Hope and fear are something experienced by all of us and is embedded in the structure of our brain. The ‘flight or fight’ response has evolved in our frontal cortex. Recent studies indicate that directing our thoughts towards the positive — hope — results in our frontal cortex communicating with subcortical regions deep in our brains. Hence, the human tendency to embrace a posture of creativity that is grounded in hope has led to the survival of our species is a consequence of our evolution.
In their book, Creative Confidence, Tom and David Kelley from IDEO underline the importance of us learning to be comfortable with uncertainty and instead of being paralysed by the prospect of failure.
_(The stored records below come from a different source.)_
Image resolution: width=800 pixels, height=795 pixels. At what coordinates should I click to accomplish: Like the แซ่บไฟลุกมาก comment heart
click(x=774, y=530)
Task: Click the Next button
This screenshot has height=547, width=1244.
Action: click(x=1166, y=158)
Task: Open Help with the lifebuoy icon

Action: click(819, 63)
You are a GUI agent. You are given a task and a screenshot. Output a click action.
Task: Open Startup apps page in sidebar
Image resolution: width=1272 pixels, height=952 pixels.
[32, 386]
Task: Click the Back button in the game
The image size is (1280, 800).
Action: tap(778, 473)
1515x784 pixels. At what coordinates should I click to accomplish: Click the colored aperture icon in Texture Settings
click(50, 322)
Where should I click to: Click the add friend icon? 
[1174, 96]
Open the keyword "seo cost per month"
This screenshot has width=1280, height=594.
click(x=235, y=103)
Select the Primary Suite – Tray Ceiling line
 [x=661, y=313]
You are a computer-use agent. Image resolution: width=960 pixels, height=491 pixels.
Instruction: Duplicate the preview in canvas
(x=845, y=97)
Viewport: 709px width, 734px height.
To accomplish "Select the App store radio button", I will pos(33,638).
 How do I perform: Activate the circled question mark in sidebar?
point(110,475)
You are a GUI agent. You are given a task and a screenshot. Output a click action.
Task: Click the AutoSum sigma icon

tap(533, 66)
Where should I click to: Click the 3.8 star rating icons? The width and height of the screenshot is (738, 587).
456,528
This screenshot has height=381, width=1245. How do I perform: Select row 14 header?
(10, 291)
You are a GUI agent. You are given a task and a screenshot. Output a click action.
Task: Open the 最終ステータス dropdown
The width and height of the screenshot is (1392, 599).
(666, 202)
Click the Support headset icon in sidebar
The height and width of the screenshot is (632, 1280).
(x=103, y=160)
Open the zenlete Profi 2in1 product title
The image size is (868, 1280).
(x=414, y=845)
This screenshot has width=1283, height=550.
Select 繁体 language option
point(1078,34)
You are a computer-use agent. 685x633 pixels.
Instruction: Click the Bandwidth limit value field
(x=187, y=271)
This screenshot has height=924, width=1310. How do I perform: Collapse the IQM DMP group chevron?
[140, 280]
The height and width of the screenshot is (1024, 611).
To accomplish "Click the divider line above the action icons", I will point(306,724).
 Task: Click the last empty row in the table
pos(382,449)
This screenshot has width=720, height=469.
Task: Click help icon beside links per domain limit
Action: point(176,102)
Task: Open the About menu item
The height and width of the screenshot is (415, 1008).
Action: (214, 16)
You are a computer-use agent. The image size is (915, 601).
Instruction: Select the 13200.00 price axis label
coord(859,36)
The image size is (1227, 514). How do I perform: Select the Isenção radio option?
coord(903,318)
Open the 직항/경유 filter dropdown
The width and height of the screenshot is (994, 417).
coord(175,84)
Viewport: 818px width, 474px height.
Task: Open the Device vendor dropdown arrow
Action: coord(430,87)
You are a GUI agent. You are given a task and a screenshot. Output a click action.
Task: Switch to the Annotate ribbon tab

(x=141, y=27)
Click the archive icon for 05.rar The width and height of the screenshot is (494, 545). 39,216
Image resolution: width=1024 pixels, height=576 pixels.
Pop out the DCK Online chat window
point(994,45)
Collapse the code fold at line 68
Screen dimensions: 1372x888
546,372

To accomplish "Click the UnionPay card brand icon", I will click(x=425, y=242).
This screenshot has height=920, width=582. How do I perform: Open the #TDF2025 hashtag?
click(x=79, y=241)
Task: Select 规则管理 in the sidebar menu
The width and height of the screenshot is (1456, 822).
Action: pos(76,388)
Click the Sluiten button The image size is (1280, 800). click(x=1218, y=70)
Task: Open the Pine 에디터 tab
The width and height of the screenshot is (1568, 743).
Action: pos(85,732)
In essence, we should embrace uncertainty as an opportunity to be able to leap into action.
A time of uncertainty can be a learning moment if we decide to tolerate ambiguity even when we are not sure if we are on the right path.
Don’t Look Down
Psychologist Robert Sternberg, who has done lots of research on intelligence, wisdom, creativity, and leadership tells us that all the creative people he has studied had one thing in common, in that when they when deciding to be creative, they tended to:
— Redefine problems in new ways to seek out solutions
— Take sensible risks and accept failure as part of the creative process.
— Confront the obstacles that arise from challenging the status quo.
— Tolerate uncertainty.
— Develop a thirst to keep adding to their skill set, rather than letting their knowledge stagnate.
Sternberg adds:
“deciding to be creative does not guarantee that creativity will emerge, but without the decision, it certainly will not”.
To bring yourself back to a calm state of knowing, you have to generate a new “eureka ” moment inside your mind that reframes your old information with the new information. A mental model that, through the force of your imagination and intelligence, connects those dissonant dots into new meaning.
Learning isn’t about the consumption of new information. Learning is the process of using our innate abilities to construct — or create — new understandings of the world.
Learning, by its very nature, is a creative act.
We are living in a paradox of equal measures of anxiety and excitement for the unlimited opportunities that currently exist for ordinary folks who love to design to disrupt the world with human-centered approaches to micro and macro problems- and for the pain and suffering of millions of people across the globe.
There is a belief out there that designers of change are always optimistic and confident, but that has never been my experience. Creativity isn’t always enjoyable. One will experience a range of emotions that acknowledge a profound vulnerability necessary to develop creative solutions.
The most important thing any leader, teacher, or manager can make explicit is that you understand being creative is hard work, that we are in an unprecedented time of uncertainty, and there will be many dead-ends ahead.
Lastly, in this time when people are connected emotionally more than ever before. Harnessing the power of empathy will be a vital tool to help leaders navigate this uncertainty and turbulence by merely saying to folks who matter most to you:
“I know you know I know this is hard, and I care”.